Selon lui, les indices enregistrés en octobre et novembre sont même supérieurs aux chiffres du troisième trimestre. "Les facteurs qui les ont déterminés relèvent de la politique macro-économique", a relevé Oleg Viouguine. A leur nombre, il a cité la politique gouvernementale de budget excédentaire, la forte balance des paiements contribuant à l'accroissement des investissements, des taux d'intérêt bas sur le marché international du capital et l'affaiblissement du dollar, ce qui pousse les sociétés à transférer leurs actifs libellés en dollars en actifs libellés en roubles.

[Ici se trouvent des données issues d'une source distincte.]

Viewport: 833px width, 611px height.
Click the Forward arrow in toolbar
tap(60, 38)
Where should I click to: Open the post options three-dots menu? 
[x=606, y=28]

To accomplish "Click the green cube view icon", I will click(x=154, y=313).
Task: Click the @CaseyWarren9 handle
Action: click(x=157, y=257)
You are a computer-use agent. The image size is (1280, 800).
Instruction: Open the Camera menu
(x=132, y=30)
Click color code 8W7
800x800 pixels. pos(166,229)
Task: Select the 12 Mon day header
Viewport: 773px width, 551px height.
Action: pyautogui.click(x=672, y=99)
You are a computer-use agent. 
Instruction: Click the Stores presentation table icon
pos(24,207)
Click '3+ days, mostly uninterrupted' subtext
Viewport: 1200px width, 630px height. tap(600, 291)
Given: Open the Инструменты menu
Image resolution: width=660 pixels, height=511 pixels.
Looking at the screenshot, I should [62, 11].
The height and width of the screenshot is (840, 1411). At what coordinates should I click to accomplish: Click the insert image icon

S'agissant de la question de la circulation des capitaux, le premier vice-président de la Banque de Russie a noté que le reflux net de capital dans le secteur public pour l'année en cours a constitué près de 11 milliards de dollars (paiements au titre de la dette extérieure), en l'absence de nouveaux prêts.
Pour ce qui est du secteur non financier, le reflux net global de capital du pays s'est monté à 4-5 milliards de dollars par trimestre.
Mais l'afflux de capital, à hauteur de 1 à 4 milliards de dollars par trimestre, a également été observé. Au quatrième trimestre, a noté le numéro deux de la Banque de Russie, ces deux courants se sont pratiquement équilibrés.